GraphQL Security Testing Without a Schema

By Alex Leahu
August 19, 2022

One of the main obstacles of a black box GraphQL security review is getting good coverage of the exposed functionality. Anyone who has reviewed a GraphQL API will have seen many requests that look something like this:

This isn't fun to look at, but more importantly, getting the coverage you need isn't feasible. You would need to spend a lot of time reviewing each request to determine queries, arguments, and fields. It also doesn't make much sense to test GraphQL endpoints by manipulating raw HTTP requests, and it's much more suitable to use tools like GraphiQL. This is only an issue if introspection is disabled. Otherwise, you could point GraphiQL (or similar tools) to the GraphQL endpoint and have a fully populated schema to aid the construction of queries.

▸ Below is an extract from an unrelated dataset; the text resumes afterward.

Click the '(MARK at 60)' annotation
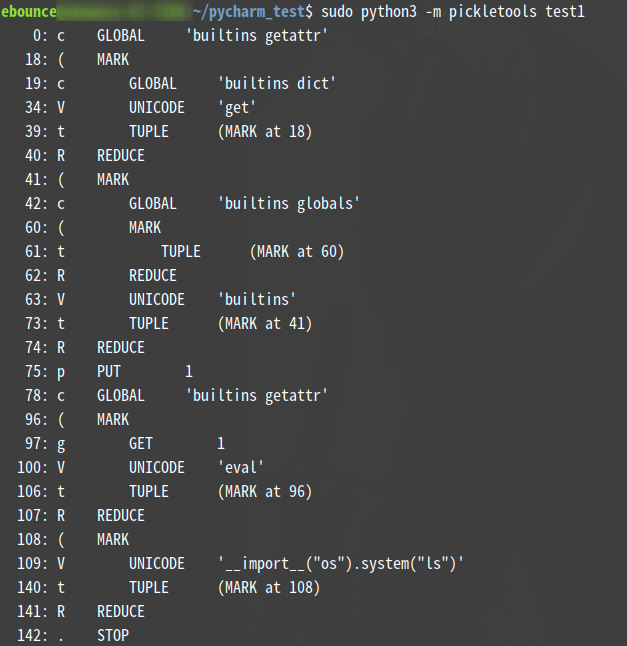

I wondered if it would be possible to passively observe traffic and piece together a GraphQL schema based on the queries that went through Burp Suite. If I could do this, it would let anyone interact with a GraphQL API through GraphiQL even without having the schema. Having a GraphQL schema is a considerable improvement over working with raw HTTP requests. After some trial and error, I developed a practical approach to do just that.

GraphQuail

graphquail

I included this functionality as part of our Burp Suite extension, GraphQuail. This extension observes GraphQL API requests going through Burp and builds an internal GraphQL schema with each new query it sees. The extension also exposes GraphiQL and Voyager. The extension returns a fake response when it receives an introspection query. As a result, GraphQuail shows all queries, arguments, and fields available for use within the API.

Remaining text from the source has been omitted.